- Exercise details -
Starting at the line that contains "How do I perform: Toggle" and ending after the line that contains "point(232,780)", write those lines of the records again with "Instruction" replaced by "Directive" and everything else unchanged.

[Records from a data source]
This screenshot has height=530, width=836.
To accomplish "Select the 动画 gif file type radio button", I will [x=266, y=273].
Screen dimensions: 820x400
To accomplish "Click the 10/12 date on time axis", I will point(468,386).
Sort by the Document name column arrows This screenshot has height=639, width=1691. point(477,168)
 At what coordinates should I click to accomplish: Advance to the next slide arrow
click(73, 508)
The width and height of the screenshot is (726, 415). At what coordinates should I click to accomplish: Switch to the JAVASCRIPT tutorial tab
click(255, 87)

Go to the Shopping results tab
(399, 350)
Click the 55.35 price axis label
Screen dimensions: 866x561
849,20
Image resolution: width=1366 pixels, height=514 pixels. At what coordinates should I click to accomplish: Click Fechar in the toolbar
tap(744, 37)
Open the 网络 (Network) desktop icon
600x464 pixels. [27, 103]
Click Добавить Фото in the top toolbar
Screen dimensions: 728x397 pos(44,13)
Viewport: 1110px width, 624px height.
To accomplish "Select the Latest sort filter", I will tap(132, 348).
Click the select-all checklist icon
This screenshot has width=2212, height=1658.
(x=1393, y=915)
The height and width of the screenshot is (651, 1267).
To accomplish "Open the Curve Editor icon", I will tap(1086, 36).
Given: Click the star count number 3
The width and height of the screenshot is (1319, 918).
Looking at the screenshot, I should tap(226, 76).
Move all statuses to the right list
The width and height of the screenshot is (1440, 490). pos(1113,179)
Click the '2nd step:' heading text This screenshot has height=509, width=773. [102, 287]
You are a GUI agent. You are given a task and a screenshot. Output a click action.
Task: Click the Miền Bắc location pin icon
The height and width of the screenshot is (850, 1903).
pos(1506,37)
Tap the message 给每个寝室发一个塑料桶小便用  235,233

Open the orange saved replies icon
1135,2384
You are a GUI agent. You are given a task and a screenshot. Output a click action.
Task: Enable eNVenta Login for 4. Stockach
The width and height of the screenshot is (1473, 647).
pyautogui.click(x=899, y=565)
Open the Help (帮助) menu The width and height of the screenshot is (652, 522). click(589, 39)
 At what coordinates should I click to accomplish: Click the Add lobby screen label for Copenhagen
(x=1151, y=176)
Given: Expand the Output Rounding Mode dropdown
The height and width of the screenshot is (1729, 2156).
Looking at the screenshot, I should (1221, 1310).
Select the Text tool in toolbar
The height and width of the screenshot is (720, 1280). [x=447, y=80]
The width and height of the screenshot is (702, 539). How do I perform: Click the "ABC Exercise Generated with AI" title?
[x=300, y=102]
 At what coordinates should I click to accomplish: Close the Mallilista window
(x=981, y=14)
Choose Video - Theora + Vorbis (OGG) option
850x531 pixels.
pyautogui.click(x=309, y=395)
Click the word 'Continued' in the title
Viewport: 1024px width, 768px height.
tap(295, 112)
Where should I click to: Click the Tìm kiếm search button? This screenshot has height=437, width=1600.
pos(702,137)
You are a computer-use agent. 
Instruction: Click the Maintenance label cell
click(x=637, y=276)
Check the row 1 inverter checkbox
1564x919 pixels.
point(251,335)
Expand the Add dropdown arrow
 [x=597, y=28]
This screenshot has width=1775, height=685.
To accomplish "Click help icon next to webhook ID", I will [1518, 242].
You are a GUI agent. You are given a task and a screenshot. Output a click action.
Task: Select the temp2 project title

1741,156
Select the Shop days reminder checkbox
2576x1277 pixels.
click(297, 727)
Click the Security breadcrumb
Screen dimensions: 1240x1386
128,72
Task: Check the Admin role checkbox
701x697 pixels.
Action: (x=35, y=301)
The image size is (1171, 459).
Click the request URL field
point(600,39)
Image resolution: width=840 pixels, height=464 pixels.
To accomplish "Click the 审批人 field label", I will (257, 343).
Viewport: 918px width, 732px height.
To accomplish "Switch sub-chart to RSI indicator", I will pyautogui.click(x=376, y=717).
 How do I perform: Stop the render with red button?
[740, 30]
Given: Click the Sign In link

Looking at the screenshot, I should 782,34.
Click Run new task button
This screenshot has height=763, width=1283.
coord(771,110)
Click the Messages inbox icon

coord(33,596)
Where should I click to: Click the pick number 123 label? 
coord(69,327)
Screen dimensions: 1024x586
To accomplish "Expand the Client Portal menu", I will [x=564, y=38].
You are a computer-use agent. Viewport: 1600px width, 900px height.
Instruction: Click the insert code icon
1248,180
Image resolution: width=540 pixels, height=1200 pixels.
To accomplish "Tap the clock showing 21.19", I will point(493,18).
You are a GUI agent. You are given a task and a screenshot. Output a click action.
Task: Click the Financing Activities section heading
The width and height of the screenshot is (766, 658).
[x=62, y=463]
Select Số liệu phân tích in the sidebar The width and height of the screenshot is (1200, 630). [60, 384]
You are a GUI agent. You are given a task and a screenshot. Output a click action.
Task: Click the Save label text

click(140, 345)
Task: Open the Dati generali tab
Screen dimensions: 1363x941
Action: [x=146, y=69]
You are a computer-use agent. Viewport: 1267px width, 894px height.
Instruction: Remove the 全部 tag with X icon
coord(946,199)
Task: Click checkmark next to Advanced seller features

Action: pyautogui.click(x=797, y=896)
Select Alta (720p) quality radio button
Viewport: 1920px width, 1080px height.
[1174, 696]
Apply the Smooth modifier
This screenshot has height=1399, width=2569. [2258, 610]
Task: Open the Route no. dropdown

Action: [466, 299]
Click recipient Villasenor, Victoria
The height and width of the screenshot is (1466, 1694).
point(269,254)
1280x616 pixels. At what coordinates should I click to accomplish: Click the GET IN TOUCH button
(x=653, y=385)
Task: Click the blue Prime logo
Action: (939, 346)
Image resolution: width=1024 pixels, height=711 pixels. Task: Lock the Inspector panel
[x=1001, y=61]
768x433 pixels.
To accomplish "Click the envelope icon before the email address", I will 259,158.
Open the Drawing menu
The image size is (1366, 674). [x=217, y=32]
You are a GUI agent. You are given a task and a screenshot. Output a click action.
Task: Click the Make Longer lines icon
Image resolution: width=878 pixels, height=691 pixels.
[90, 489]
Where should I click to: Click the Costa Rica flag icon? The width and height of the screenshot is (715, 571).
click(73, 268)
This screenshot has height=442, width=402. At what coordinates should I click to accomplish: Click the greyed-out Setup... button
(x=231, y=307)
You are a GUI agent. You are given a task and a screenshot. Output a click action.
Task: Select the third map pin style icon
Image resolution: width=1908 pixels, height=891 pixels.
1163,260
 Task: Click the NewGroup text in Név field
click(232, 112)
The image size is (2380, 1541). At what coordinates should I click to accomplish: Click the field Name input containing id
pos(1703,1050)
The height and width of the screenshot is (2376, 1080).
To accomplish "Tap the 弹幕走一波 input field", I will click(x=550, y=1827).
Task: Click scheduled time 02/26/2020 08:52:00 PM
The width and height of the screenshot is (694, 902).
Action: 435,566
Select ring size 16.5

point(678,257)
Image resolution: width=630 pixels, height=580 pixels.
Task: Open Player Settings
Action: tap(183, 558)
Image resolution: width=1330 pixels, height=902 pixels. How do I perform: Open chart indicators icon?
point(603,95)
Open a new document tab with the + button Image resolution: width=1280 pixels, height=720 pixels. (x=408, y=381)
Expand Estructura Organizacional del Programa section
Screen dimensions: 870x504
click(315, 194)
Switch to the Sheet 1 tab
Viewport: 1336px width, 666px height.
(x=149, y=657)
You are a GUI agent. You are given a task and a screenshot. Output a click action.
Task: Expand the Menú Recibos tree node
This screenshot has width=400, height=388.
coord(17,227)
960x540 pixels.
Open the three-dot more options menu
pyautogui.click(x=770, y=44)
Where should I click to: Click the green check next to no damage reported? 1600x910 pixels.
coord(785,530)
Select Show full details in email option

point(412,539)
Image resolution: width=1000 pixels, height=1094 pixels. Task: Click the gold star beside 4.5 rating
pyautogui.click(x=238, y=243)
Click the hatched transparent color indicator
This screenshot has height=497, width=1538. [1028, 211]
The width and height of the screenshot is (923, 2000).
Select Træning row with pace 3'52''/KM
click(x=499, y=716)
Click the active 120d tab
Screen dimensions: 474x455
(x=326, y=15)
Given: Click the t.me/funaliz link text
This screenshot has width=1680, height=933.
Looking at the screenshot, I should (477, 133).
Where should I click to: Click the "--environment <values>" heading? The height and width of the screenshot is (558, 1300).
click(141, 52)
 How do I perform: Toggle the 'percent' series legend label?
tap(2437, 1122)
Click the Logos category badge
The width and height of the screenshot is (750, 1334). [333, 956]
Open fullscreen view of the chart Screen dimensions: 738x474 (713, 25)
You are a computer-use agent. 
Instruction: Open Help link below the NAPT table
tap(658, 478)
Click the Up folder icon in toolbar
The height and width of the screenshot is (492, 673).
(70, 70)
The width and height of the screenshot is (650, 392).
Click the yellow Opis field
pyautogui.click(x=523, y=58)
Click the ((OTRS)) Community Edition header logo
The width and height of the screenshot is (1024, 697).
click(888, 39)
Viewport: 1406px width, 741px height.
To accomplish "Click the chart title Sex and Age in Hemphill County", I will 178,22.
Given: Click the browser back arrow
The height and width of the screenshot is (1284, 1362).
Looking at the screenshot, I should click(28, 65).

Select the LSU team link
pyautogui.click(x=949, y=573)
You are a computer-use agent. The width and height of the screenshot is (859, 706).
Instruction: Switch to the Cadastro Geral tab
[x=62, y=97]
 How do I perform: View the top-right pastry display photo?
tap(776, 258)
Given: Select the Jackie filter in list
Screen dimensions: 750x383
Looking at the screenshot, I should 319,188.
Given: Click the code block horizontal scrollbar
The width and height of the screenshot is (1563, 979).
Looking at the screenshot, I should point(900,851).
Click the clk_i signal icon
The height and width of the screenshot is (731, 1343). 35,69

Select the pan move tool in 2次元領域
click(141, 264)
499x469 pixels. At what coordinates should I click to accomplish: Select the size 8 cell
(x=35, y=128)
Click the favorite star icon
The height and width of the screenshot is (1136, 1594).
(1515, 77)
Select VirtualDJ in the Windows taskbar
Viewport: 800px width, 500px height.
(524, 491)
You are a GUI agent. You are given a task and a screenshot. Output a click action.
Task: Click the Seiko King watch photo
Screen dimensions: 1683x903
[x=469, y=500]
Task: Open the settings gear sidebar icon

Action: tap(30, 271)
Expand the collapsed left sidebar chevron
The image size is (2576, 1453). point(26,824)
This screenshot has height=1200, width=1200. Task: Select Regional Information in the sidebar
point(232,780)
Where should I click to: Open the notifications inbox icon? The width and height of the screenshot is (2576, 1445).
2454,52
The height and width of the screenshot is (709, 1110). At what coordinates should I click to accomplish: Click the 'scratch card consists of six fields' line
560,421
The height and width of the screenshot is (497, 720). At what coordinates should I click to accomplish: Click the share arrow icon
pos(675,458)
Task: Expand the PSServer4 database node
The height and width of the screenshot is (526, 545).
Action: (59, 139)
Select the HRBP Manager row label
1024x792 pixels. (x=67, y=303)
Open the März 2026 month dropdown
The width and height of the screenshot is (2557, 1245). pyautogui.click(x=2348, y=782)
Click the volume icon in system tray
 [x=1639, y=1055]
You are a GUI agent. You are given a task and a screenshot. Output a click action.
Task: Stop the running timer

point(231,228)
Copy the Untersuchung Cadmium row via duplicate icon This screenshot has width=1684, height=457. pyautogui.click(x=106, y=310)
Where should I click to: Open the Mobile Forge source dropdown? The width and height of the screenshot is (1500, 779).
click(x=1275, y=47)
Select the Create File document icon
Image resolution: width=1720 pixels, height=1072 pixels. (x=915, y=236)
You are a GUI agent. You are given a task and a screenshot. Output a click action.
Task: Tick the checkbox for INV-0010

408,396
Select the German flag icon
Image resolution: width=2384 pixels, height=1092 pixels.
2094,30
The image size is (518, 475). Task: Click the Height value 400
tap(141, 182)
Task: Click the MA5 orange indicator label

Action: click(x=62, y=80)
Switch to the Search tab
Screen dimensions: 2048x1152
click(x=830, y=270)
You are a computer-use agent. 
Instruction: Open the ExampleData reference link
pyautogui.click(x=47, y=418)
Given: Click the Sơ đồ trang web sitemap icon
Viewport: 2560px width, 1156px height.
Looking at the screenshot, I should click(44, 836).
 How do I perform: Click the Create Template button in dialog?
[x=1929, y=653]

- Exercise response -
 How do I perform: Toggle the 'percent' series legend label?
tap(2437, 1122)
Click the Logos category badge
The width and height of the screenshot is (750, 1334). [333, 956]
Open fullscreen view of the chart Screen dimensions: 738x474 (713, 25)
You are a computer-use agent. 
Directive: Open Help link below the NAPT table
tap(658, 478)
Click the Up folder icon in toolbar
The height and width of the screenshot is (492, 673).
(70, 70)
The width and height of the screenshot is (650, 392).
Click the yellow Opis field
pyautogui.click(x=523, y=58)
Click the ((OTRS)) Community Edition header logo
The width and height of the screenshot is (1024, 697).
click(888, 39)
Viewport: 1406px width, 741px height.
To accomplish "Click the chart title Sex and Age in Hemphill County", I will 178,22.
Given: Click the browser back arrow
The height and width of the screenshot is (1284, 1362).
Looking at the screenshot, I should click(28, 65).

Select the LSU team link
pyautogui.click(x=949, y=573)
You are a computer-use agent. The width and height of the screenshot is (859, 706).
Directive: Switch to the Cadastro Geral tab
[x=62, y=97]
 How do I perform: View the top-right pastry display photo?
tap(776, 258)
Given: Select the Jackie filter in list
Screen dimensions: 750x383
Looking at the screenshot, I should 319,188.
Given: Click the code block horizontal scrollbar
The width and height of the screenshot is (1563, 979).
Looking at the screenshot, I should point(900,851).
Click the clk_i signal icon
The height and width of the screenshot is (731, 1343). 35,69

Select the pan move tool in 2次元領域
click(141, 264)
499x469 pixels. At what coordinates should I click to accomplish: Select the size 8 cell
(x=35, y=128)
Click the favorite star icon
The height and width of the screenshot is (1136, 1594).
(1515, 77)
Select VirtualDJ in the Windows taskbar
Viewport: 800px width, 500px height.
(524, 491)
You are a GUI agent. You are given a task and a screenshot. Output a click action.
Task: Click the Seiko King watch photo
Screen dimensions: 1683x903
[x=469, y=500]
Task: Open the settings gear sidebar icon

Action: tap(30, 271)
Expand the collapsed left sidebar chevron
The image size is (2576, 1453). point(26,824)
This screenshot has height=1200, width=1200. Task: Select Regional Information in the sidebar
point(232,780)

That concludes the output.